The impact section of the swing is the moment of truth in which the golfer strikes the golf ball as the body uncoils from the downswing. Impact is the single most important part of the swing as the golfer attempts to keep their lead wrist geometrically flat while creating an optimal club path to club face sequence with where they intend to hit the ball. The golf ball should be struck with the center of the club head behind the golf ball in a manner that compresses the ball into the desired launch angle for the given shot. Most importantly, the impact position needs to be repeatable.
follow through is short and sometimes non existent.
The follow through is the section of the swing after the club passes through the impact zone and the body releases into the finish. The goal of the follow through is to turn the body through toward the target and remain balanced with the majority of weight distribution placed on the front side.
Ball Speed refers to the speed of the golf ball immediately after impact. Ball Speed is a result of club head speed combined with proper impact on the center of the club face and is the primary determinant of shot distance.
Launch Angle is the angle of the ball leaving the club face relative to the ground. While the correct Launch Angle is susceptible to numerous variables; Launch Angle, along with spin rate and ball speed, determine the height and distance of the shot.

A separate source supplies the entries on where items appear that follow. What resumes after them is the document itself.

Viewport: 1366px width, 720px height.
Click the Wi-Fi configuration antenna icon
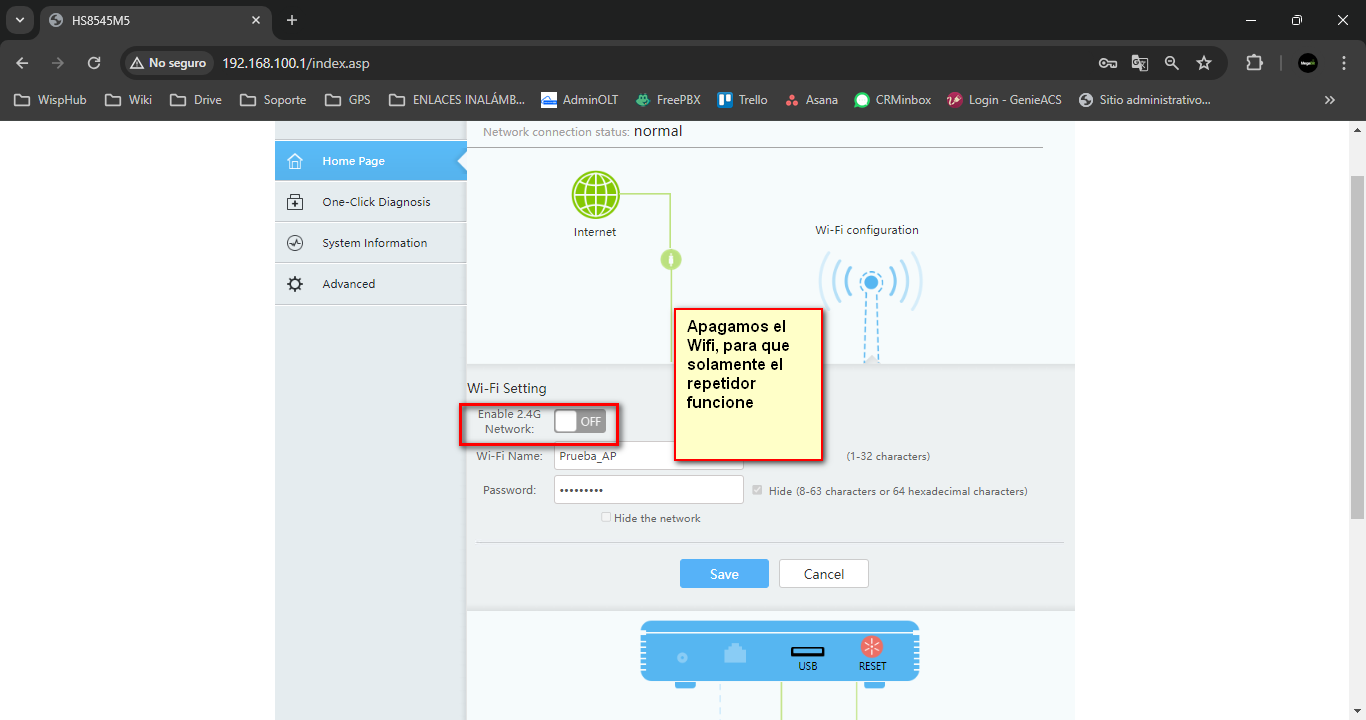coord(871,284)
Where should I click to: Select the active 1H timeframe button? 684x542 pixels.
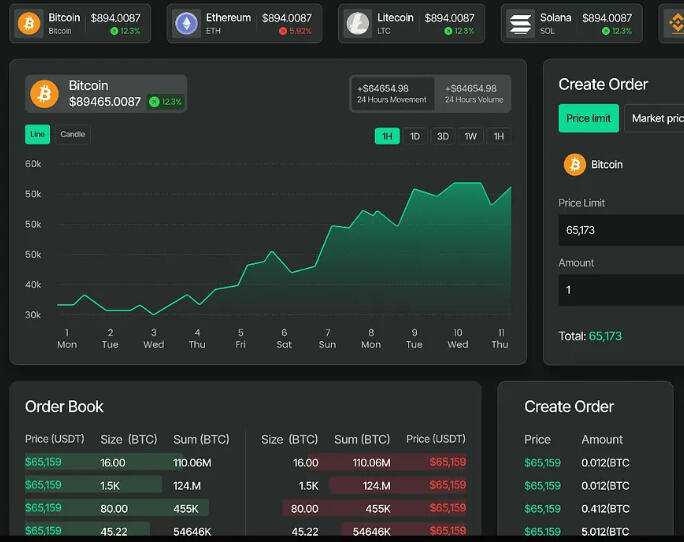[x=387, y=136]
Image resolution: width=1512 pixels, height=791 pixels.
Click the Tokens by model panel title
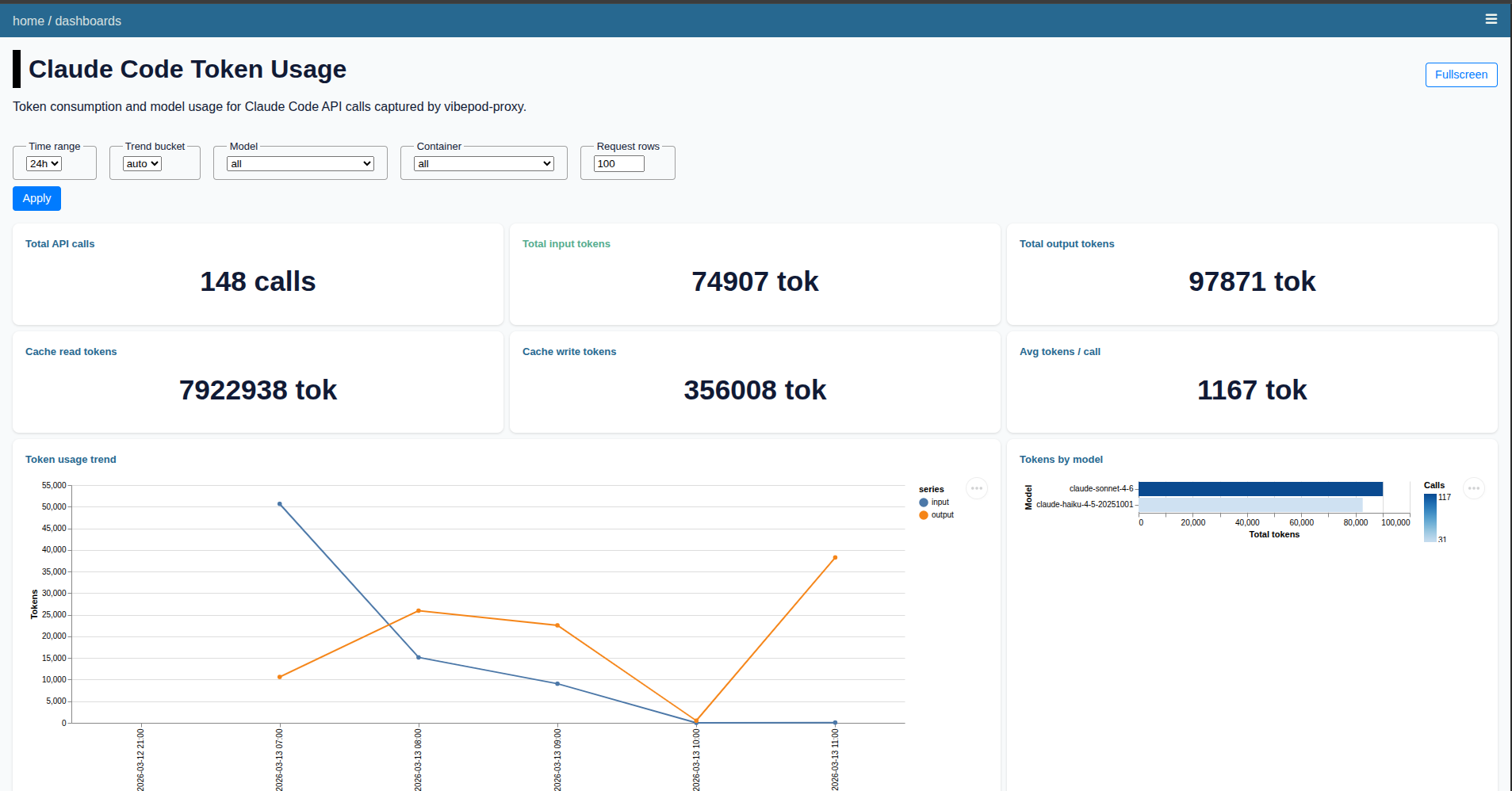tap(1062, 459)
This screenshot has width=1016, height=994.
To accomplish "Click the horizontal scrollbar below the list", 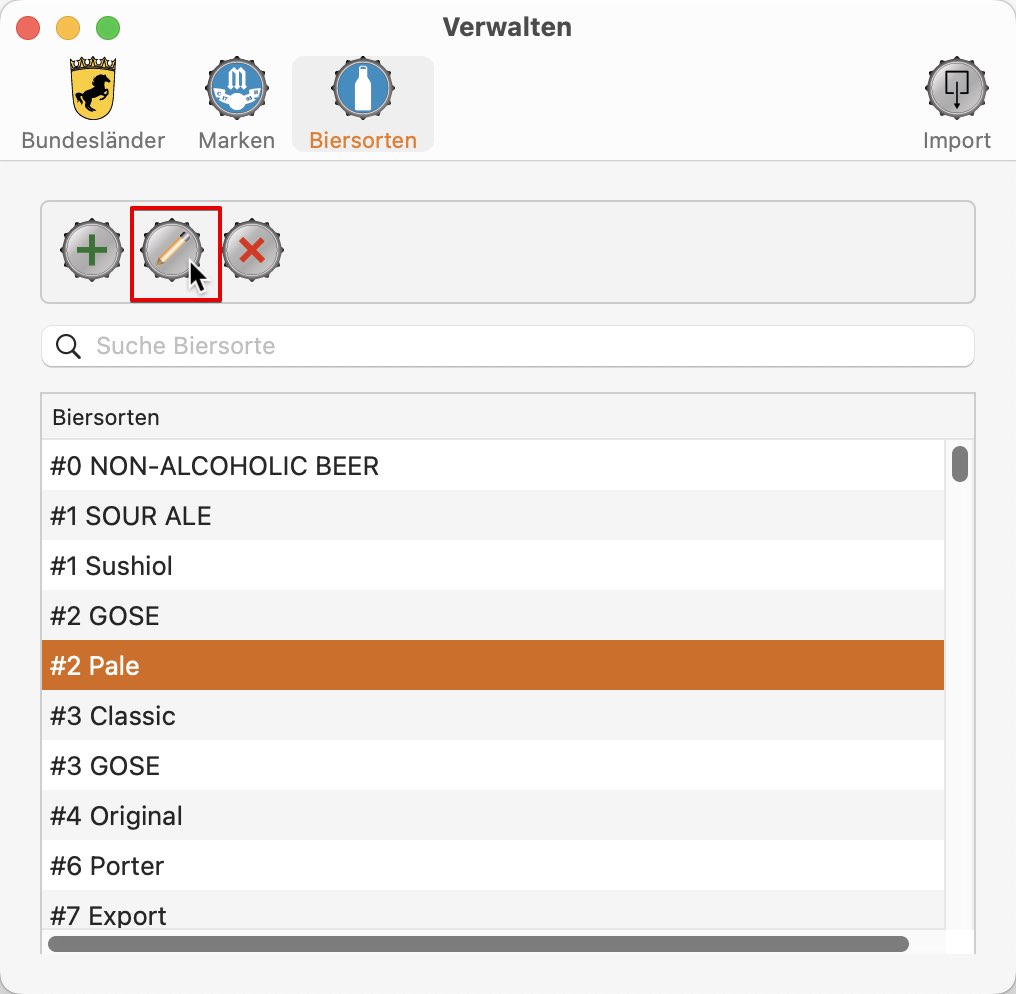I will pyautogui.click(x=478, y=943).
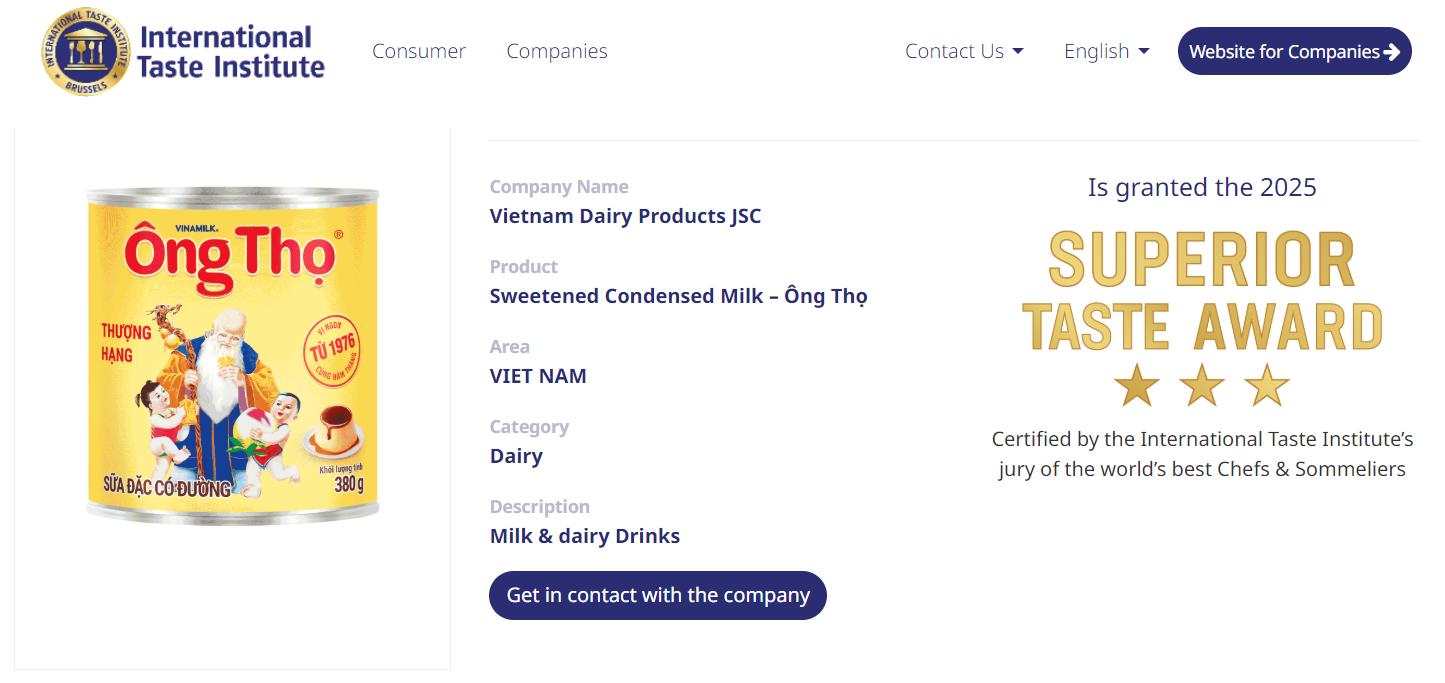The width and height of the screenshot is (1445, 683).
Task: Click Get in contact with the company
Action: 658,595
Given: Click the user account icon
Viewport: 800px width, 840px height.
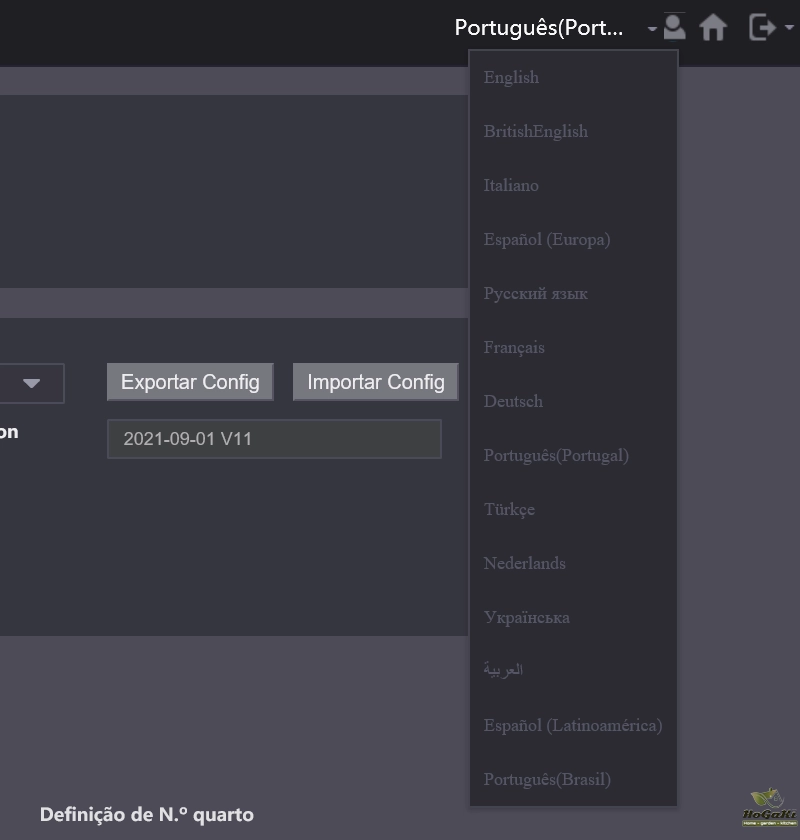Looking at the screenshot, I should 675,27.
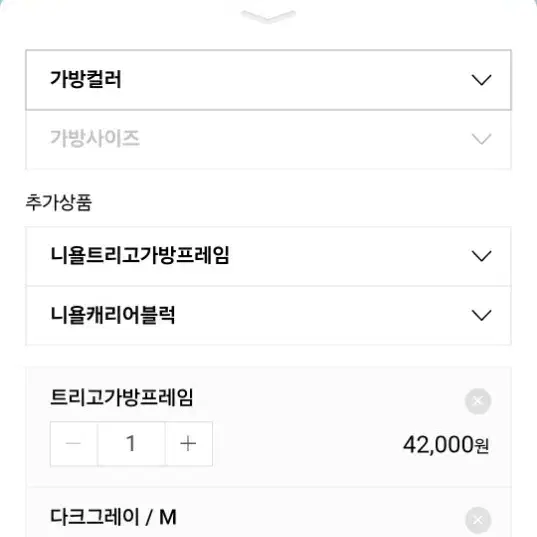537x537 pixels.
Task: Click the 추가상품 section label
Action: point(59,202)
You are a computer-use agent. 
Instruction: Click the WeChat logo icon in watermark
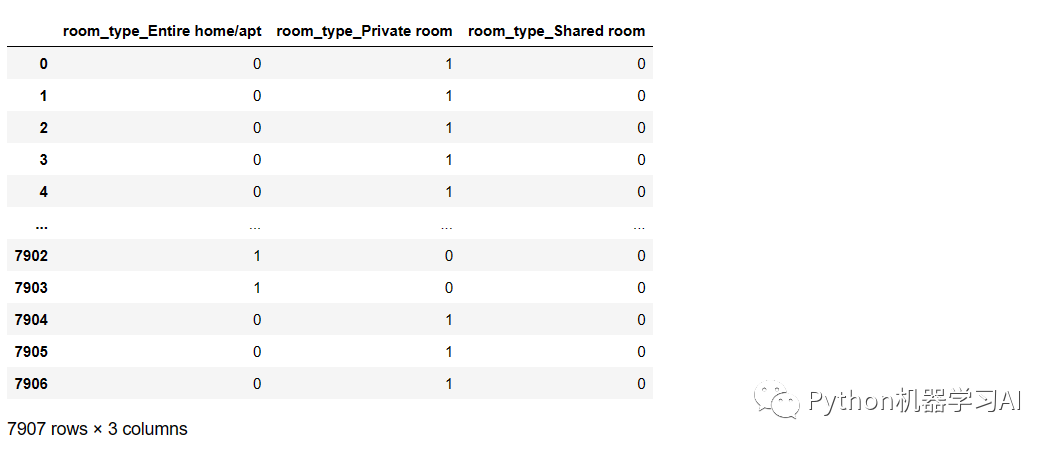coord(777,399)
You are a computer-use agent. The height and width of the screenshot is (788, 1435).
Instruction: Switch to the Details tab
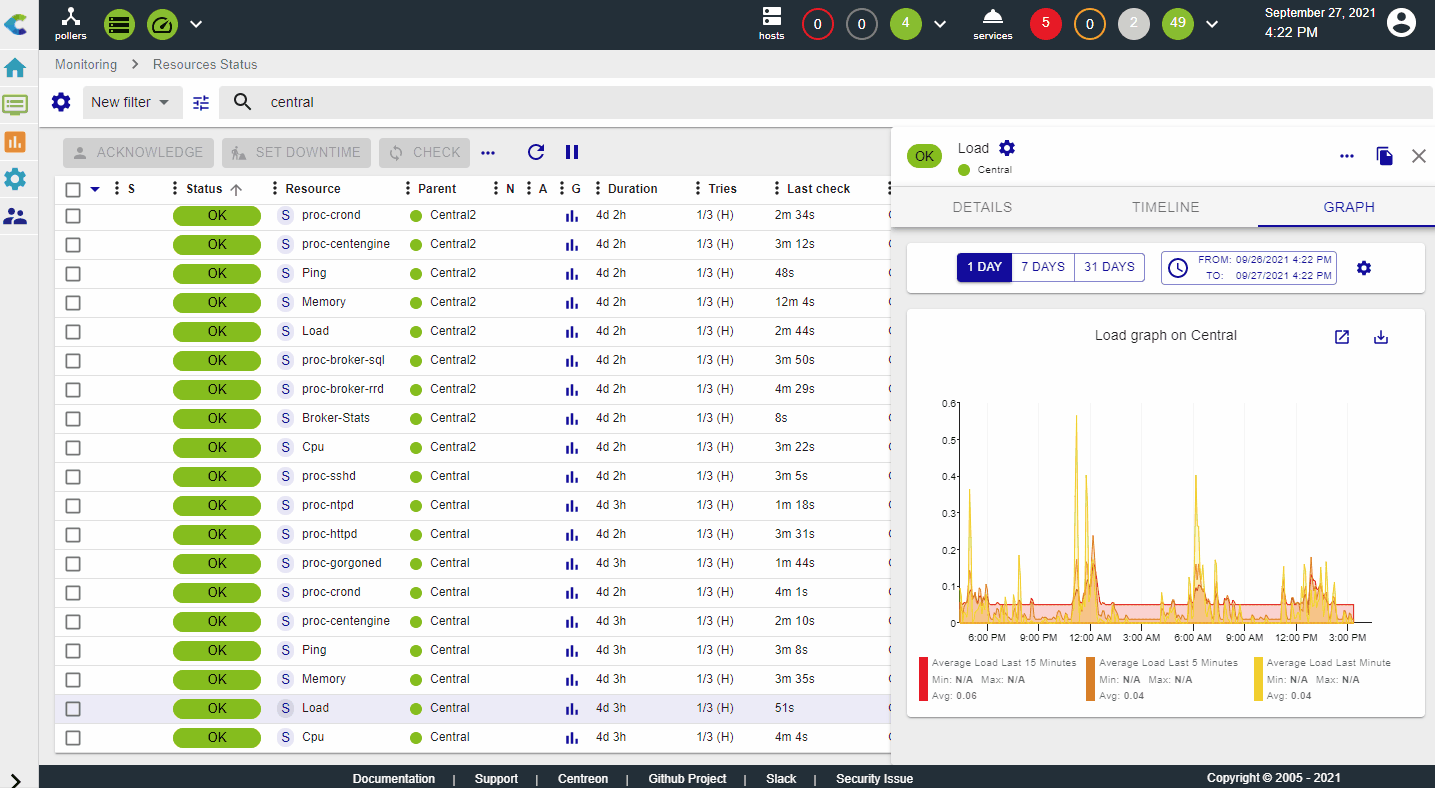[982, 207]
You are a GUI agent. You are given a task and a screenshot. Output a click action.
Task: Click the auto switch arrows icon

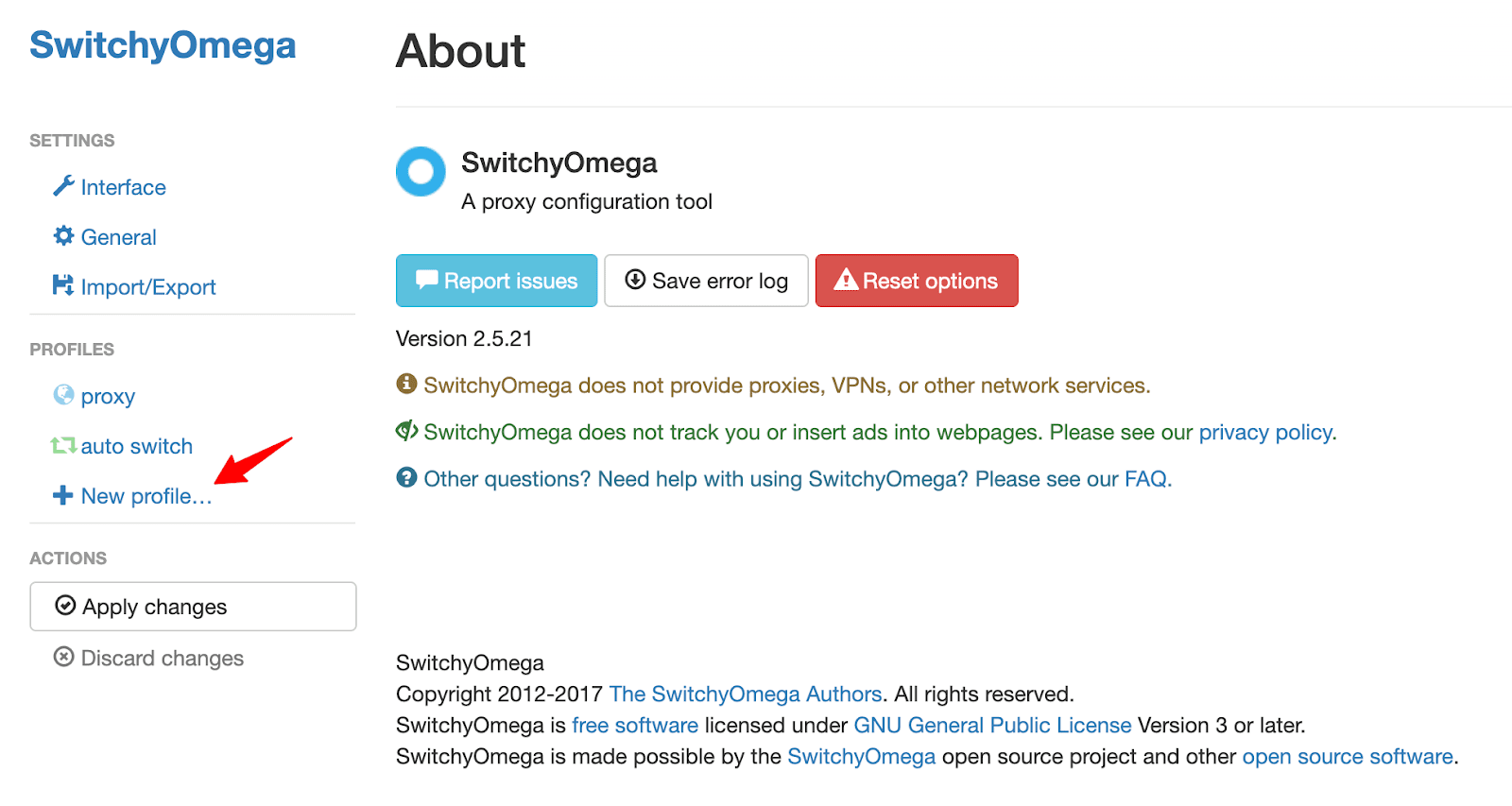coord(63,445)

Spin Rate is the amount of spin on the golf ball immediately after impact. Spin Rate has a major influence on the height and distance of a shot and is an important factor to consider with reference to wind conditions.
Club Head Speed
Club Head Speed (or Club Speed) refers to the speed the club head is traveling immediately before impacting the ball. This speed, coupled with attack angle and strike accuracy, will determine ball speed and therefore determine shot distance. The greater the club head speed, the further the shot (all other things equal).
TOURNAMENT READY. Refers to a golfer with exceptional swing fundamentals. This golfer has the ability to control and repeat shot shape, distance, spin rate, and trajectory. Player can identify and self-correct swing changes from shot to shot through muscle memory. A Tournament Ready golfer is consistently scoring at or under par. This golfer is ready and able to enter into amateur events.
ADVANCED/INTERMEDIATE. Refers to a golfer with a fundamentally sound and repeatable golf swing, adding a level of aggression into the swing as well. An Advanced/Intermediate golfer can identify and correct swing changes from shot to shot through visual queues and feel. Shot shaping and distance management are routine. This player will typically be a single handicap to scratch player.
GENERAL. Refers to a golfer who struggles with consistency in both swing and score. A General golfer has the ability to recognize swing defects, but struggles with applying the necessary corrections. This golfer is breaking 100 consistently, usually playing bogey-golf.
ADVANCED BEGINNER. Refers to a golfer with limited experience playing the game, or has large areas of improvement in their golf swing. The advanced beginner has a foundational understanding of the golf swing and applies those foundations with limited consistency. An Advanced Beginner can break 100, but typically stays in the triple digit scorecards.
NOVICE. Refers to a golfer who has very limited experience playing the game, or has significant areas of improvement in their golf swing. Golfer is able to consistently make contact and move the ball in a forward direction toward the target. The Novice golfer has limited understanding and application of the fundamentals of the golf swing. Greater than 100 is a standard score for a Novice golfer on 18 holes.
NEW BEGINNER. Refers to a golfer who is new to the game, maybe just started playing or getting lessons after obtaining their own set of clubs. The New Beginner may struggle getting the golf ball airborne or even making contact at the impact position. The fundamentals of the golf swing are a new concept to this golfer, as well as application. New Beginners should not primarily focus on an 18-hole score. Rather, they should focus on consistent improvements on the range.